_Work to be completed_
Below this task are records; return each one exactly and omit its images.

+ + + + +

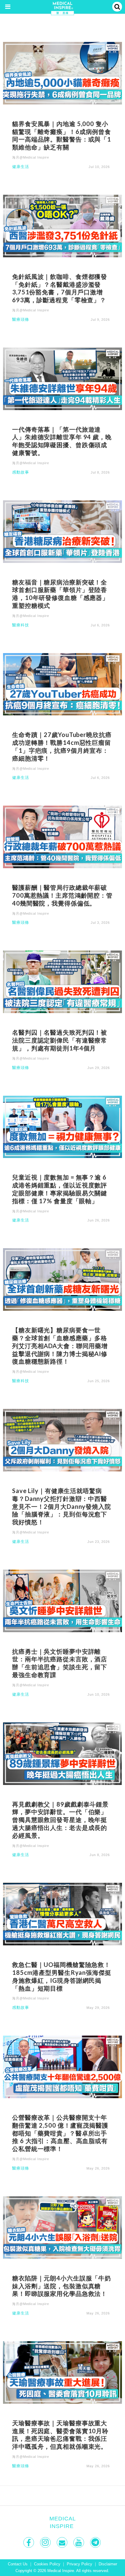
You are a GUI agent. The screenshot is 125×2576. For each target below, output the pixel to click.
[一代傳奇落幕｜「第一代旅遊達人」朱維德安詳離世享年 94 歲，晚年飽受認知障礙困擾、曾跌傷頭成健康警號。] (62, 378)
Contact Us (18, 2564)
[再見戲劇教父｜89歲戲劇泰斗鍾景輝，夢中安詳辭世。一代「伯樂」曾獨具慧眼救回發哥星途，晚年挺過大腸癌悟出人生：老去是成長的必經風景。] (62, 1753)
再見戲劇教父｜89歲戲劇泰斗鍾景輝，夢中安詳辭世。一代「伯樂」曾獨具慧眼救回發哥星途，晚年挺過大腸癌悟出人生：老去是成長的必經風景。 (60, 1819)
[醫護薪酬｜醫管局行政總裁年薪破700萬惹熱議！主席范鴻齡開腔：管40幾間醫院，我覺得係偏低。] (62, 836)
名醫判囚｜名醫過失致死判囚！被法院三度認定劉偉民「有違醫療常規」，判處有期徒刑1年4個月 (59, 1040)
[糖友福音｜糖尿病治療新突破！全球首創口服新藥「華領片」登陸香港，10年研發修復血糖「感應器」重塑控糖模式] (62, 531)
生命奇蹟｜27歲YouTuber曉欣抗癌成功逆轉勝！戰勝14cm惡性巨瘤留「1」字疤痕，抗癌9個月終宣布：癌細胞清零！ (62, 746)
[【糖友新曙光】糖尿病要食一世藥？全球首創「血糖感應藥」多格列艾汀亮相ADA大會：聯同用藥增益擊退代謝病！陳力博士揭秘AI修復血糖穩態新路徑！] (62, 1279)
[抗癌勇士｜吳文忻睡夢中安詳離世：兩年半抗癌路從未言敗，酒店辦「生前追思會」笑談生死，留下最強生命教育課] (62, 1600)
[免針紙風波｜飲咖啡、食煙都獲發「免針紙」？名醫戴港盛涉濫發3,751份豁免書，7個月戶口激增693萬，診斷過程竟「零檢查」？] (62, 225)
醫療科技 (20, 625)
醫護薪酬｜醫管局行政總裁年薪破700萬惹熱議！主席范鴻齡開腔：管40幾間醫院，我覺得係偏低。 (62, 895)
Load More (62, 2495)
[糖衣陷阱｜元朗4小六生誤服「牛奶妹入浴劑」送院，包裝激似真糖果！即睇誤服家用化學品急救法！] (62, 2227)
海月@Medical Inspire (30, 157)
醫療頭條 (20, 320)
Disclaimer (108, 2564)
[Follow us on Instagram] (46, 2542)
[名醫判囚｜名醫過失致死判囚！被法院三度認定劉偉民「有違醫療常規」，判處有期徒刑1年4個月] (62, 981)
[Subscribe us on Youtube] (79, 2542)
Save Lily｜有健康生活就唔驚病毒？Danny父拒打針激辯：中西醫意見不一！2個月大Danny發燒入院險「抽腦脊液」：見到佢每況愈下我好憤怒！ (61, 1506)
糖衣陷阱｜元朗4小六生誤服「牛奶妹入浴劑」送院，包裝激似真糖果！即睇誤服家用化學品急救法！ (61, 2285)
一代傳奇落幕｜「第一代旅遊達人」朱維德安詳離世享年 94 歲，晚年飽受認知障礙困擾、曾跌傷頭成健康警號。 (62, 441)
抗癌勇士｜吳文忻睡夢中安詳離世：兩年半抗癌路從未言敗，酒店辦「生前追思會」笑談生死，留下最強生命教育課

+ + + + +

_Problem solution_
You are a GUI agent. The screenshot is 125×2576. For each target below, output the pixel to click.
[一代傳奇落幕｜「第一代旅遊達人」朱維德安詳離世享年 94 歲，晚年飽受認知障礙困擾、曾跌傷頭成健康警號。] (62, 378)
Contact Us (18, 2564)
[再見戲劇教父｜89歲戲劇泰斗鍾景輝，夢中安詳辭世。一代「伯樂」曾獨具慧眼救回發哥星途，晚年挺過大腸癌悟出人生：老去是成長的必經風景。] (62, 1753)
再見戲劇教父｜89歲戲劇泰斗鍾景輝，夢中安詳辭世。一代「伯樂」曾獨具慧眼救回發哥星途，晚年挺過大腸癌悟出人生：老去是成長的必經風景。 (60, 1819)
[醫護薪酬｜醫管局行政總裁年薪破700萬惹熱議！主席范鴻齡開腔：管40幾間醫院，我覺得係偏低。] (62, 836)
名醫判囚｜名醫過失致死判囚！被法院三度認定劉偉民「有違醫療常規」，判處有期徒刑1年4個月 (59, 1040)
[糖友福音｜糖尿病治療新突破！全球首創口服新藥「華領片」登陸香港，10年研發修復血糖「感應器」重塑控糖模式] (62, 531)
生命奇蹟｜27歲YouTuber曉欣抗癌成功逆轉勝！戰勝14cm惡性巨瘤留「1」字疤痕，抗癌9個月終宣布：癌細胞清零！ (62, 746)
[【糖友新曙光】糖尿病要食一世藥？全球首創「血糖感應藥」多格列艾汀亮相ADA大會：聯同用藥增益擊退代謝病！陳力博士揭秘AI修復血糖穩態新路徑！] (62, 1279)
[抗癌勇士｜吳文忻睡夢中安詳離世：兩年半抗癌路從未言敗，酒店辦「生前追思會」笑談生死，留下最強生命教育課] (62, 1600)
[免針紙風波｜飲咖啡、食煙都獲發「免針紙」？名醫戴港盛涉濫發3,751份豁免書，7個月戶口激增693萬，診斷過程竟「零檢查」？] (62, 225)
醫療科技 (20, 625)
醫護薪酬｜醫管局行政總裁年薪破700萬惹熱議！主席范鴻齡開腔：管40幾間醫院，我覺得係偏低。 (62, 895)
Load More (62, 2495)
[糖衣陷阱｜元朗4小六生誤服「牛奶妹入浴劑」送院，包裝激似真糖果！即睇誤服家用化學品急救法！] (62, 2227)
海月@Medical Inspire (30, 157)
醫療頭條 (20, 320)
Disclaimer (108, 2564)
[Follow us on Instagram] (46, 2542)
[名醫判囚｜名醫過失致死判囚！被法院三度認定劉偉民「有違醫療常規」，判處有期徒刑1年4個月] (62, 981)
[Subscribe us on Youtube] (79, 2542)
Save Lily｜有健康生活就唔驚病毒？Danny父拒打針激辯：中西醫意見不一！2個月大Danny發燒入院險「抽腦脊液」：見到佢每況愈下我好憤怒！ (61, 1506)
糖衣陷阱｜元朗4小六生誤服「牛奶妹入浴劑」送院，包裝激似真糖果！即睇誤服家用化學品急救法！ (61, 2285)
一代傳奇落幕｜「第一代旅遊達人」朱維德安詳離世享年 94 歲，晚年飽受認知障礙困擾、曾跌傷頭成健康警號。 (62, 441)
抗癌勇士｜吳文忻睡夢中安詳離世：兩年半抗癌路從未言敗，酒店辦「生前追思會」笑談生死，留下最強生命教育課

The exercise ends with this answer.